Tentatives de recyclage

[25] Le demandeur soutient que la DG a commis une erreur lorsqu’elle a conclu qu’il n’avait pas tenté de se recycler, alors qu’en fait, il s’était inscrit à un programme offert pas la CSPAAT, qui consistait à perfectionner ses compétences en anglais.
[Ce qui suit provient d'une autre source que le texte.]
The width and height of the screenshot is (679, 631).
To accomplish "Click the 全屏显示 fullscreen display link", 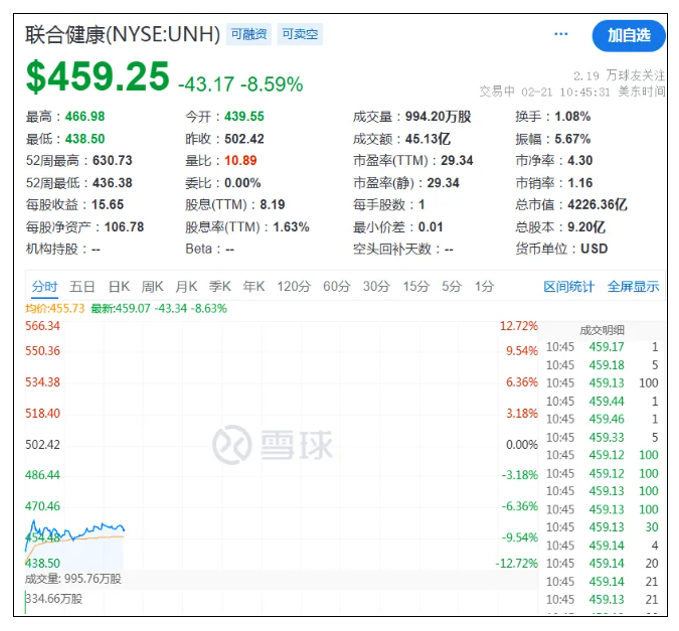I will pos(633,287).
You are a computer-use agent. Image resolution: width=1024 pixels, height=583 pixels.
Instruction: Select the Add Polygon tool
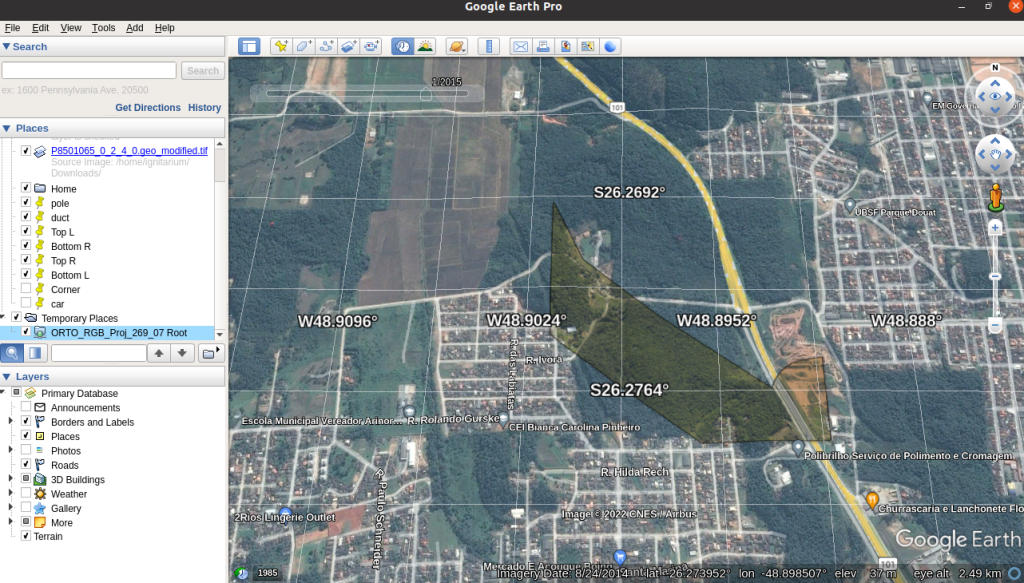point(304,46)
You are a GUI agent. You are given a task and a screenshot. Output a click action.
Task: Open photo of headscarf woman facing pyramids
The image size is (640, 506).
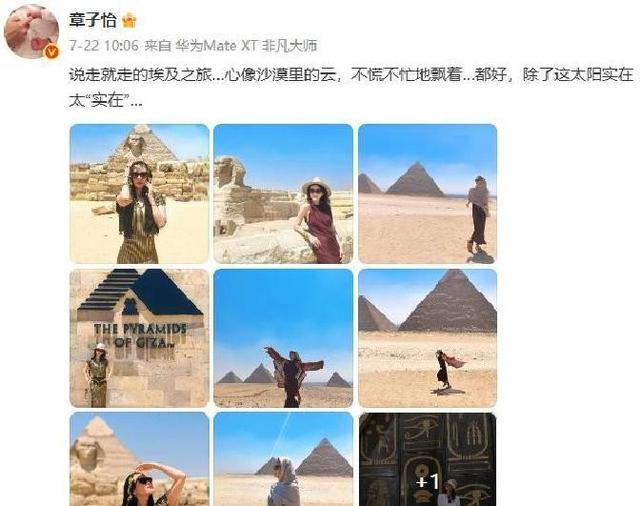click(283, 459)
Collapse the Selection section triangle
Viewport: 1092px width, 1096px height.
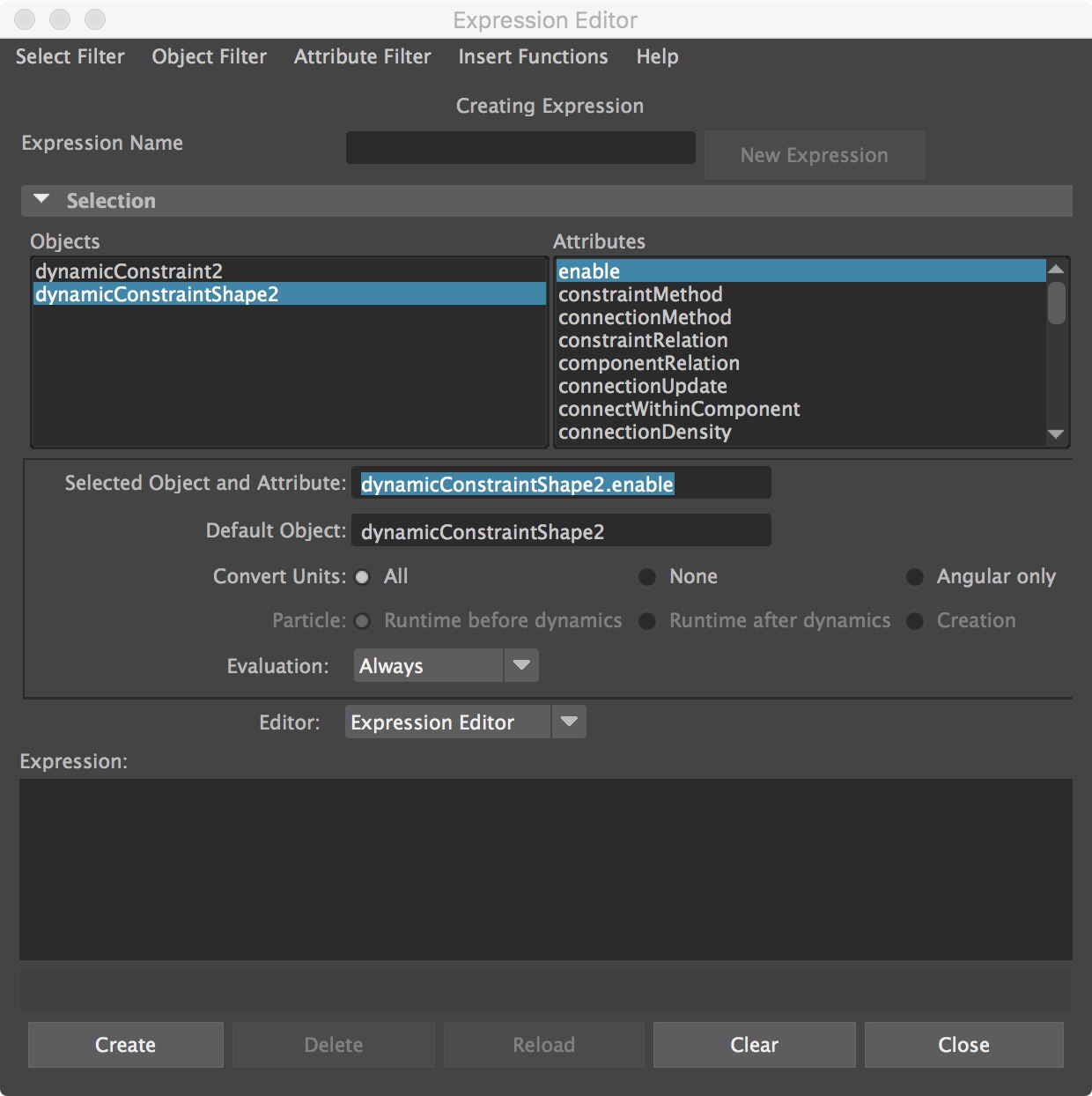point(41,200)
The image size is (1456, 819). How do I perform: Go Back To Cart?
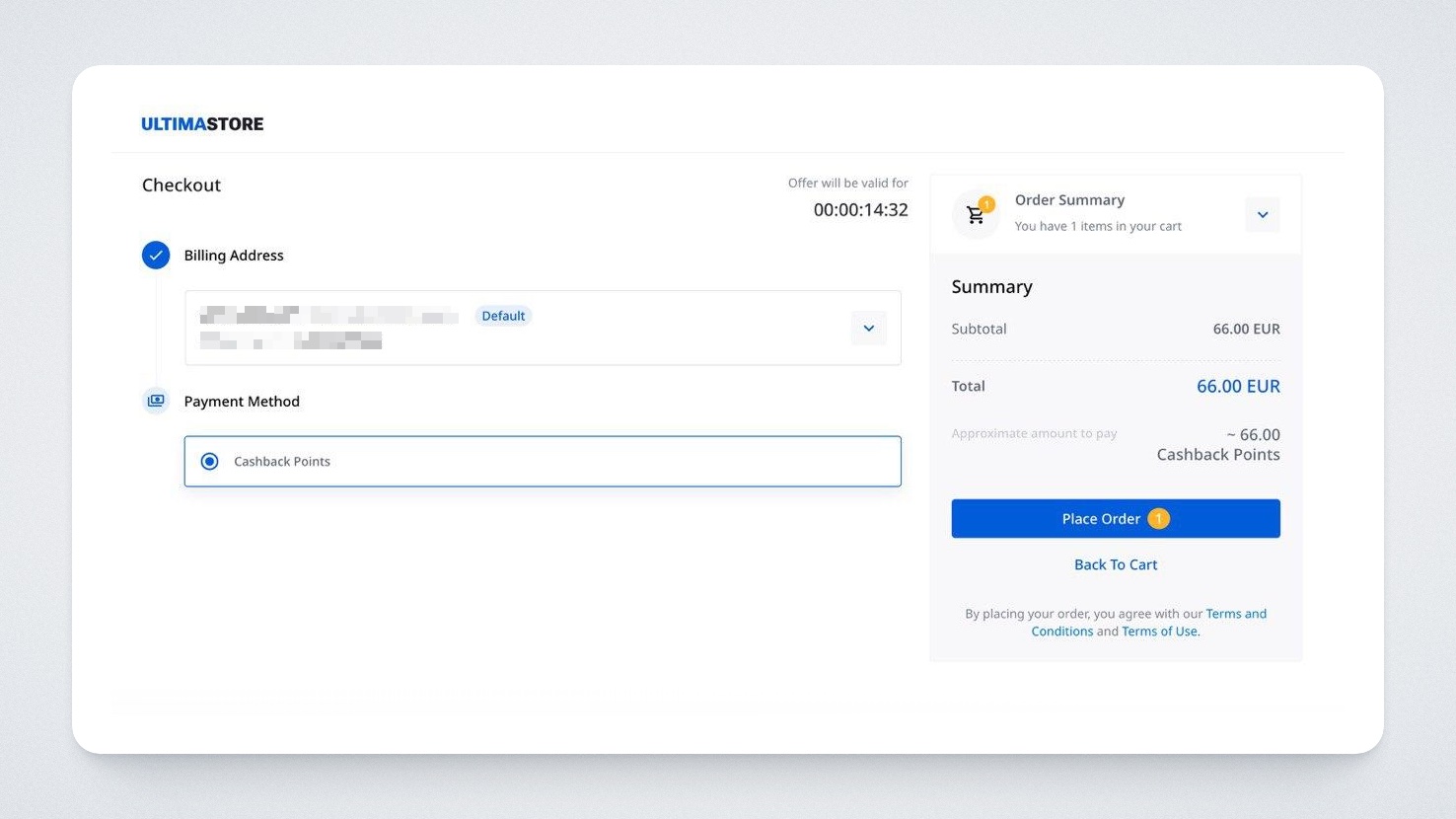(1116, 564)
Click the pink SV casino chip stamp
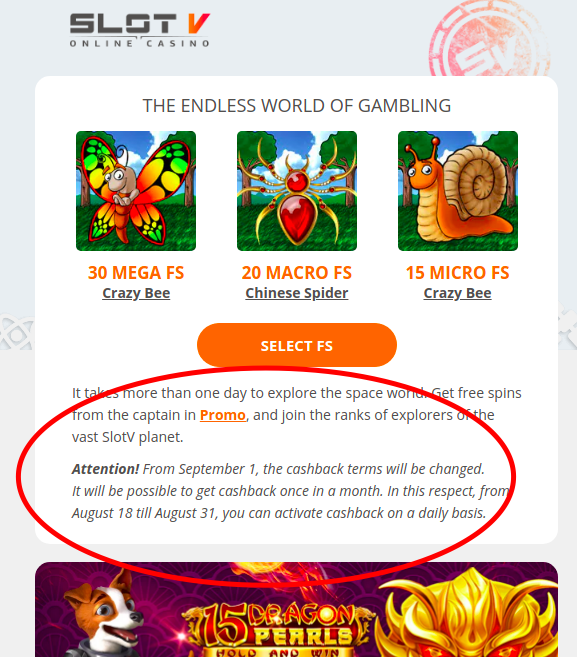The image size is (577, 657). coord(489,40)
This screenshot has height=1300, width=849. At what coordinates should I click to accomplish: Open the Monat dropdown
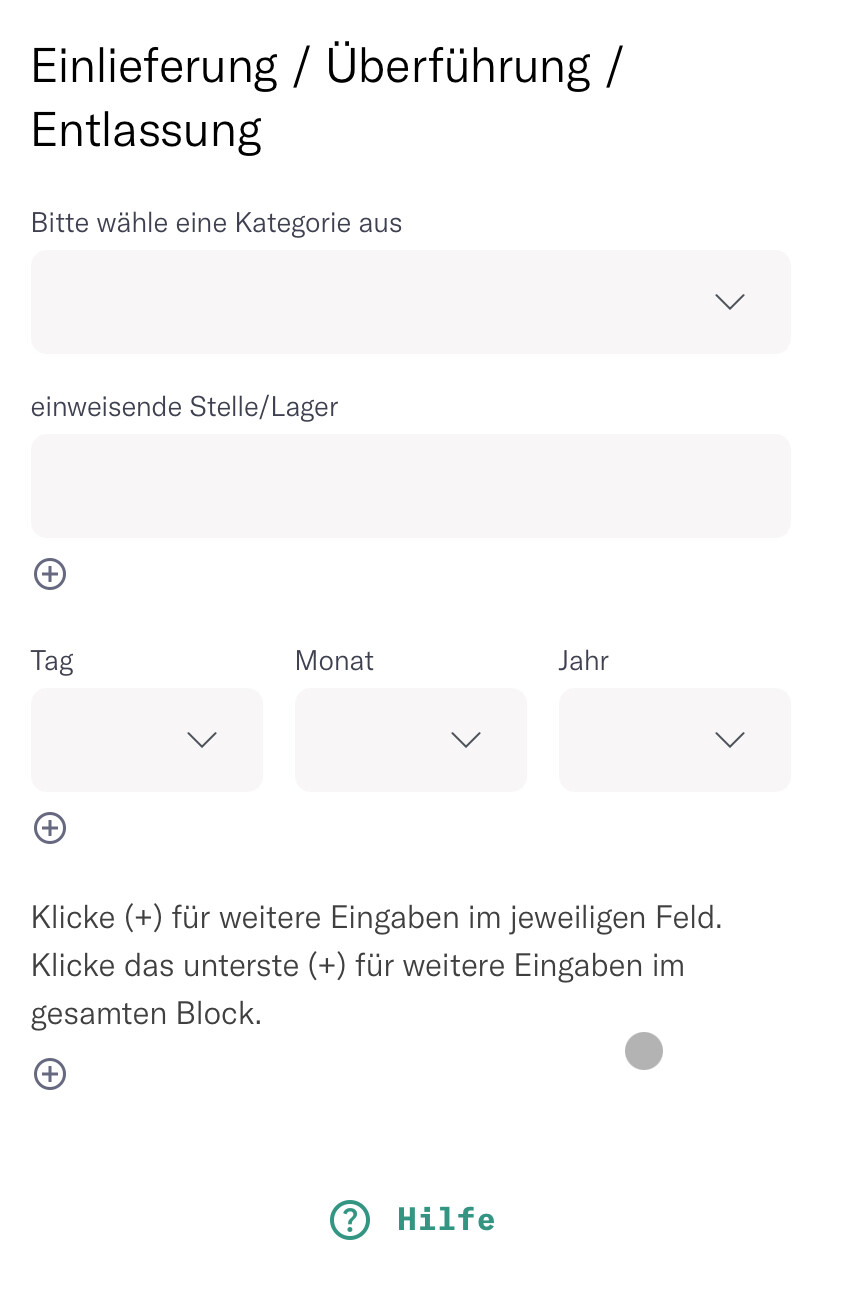pos(411,740)
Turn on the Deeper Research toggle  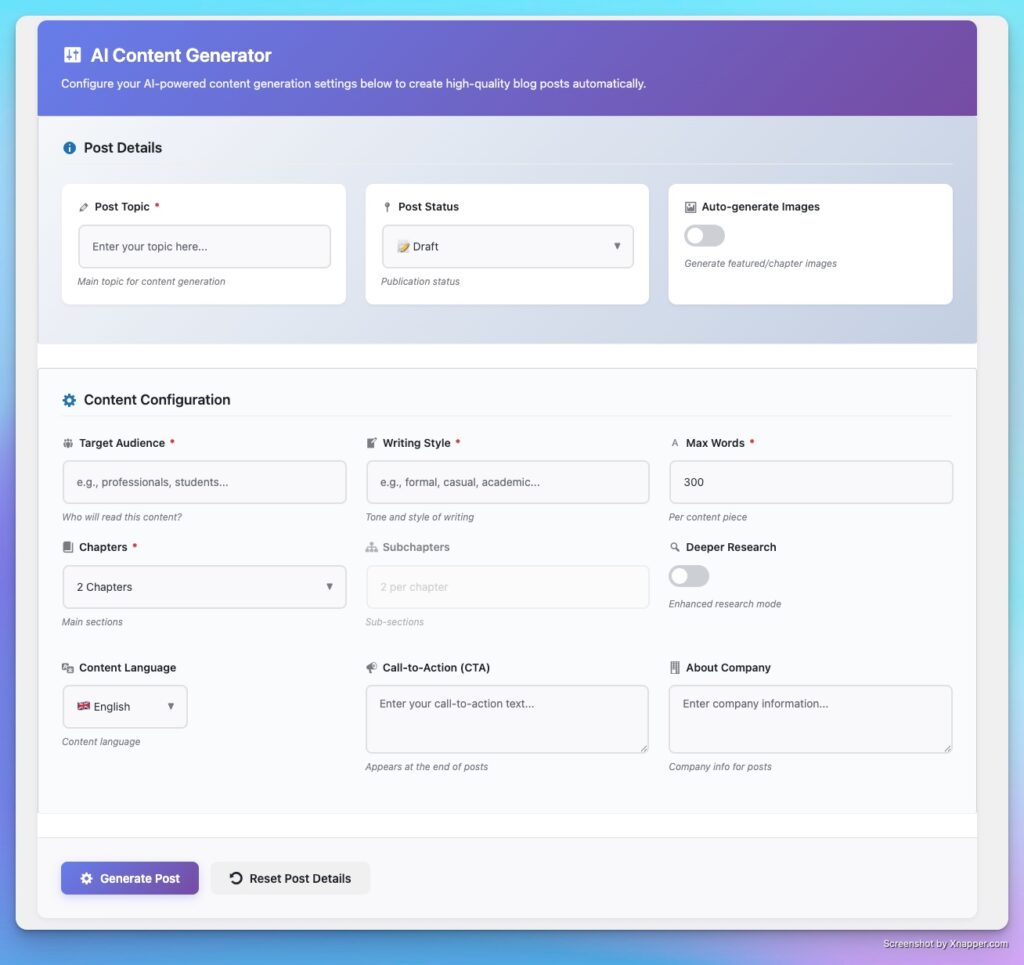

[26] Je ne constate pas de cause défendable fondée sur ce moyen. Le demandeur n’a pas soulevé de passage spécifique dans la décision de la DG dans lequel celle-ci niait ses efforts pour se recycler. En fait, la DG en fait mention explicitement au paragraphe 15 [traduction] :

L’appelant a témoigné que la CSPAAT l’a envoyé à l’école pendant un an et demi, où il assistait à des cours pendant quatre à six heures par jour, du lundi au vendredi. Il a déclaré que celle-ci offrait aux étudiants une flexibilité et des mesures d’adaptation à leurs invalidités. L’appelant a déclaré que malgré le fait qu’il a suivi des cours d’anglais, langue seconde à cette époque, il ne connait toujours pas l’alphabet anglais complet.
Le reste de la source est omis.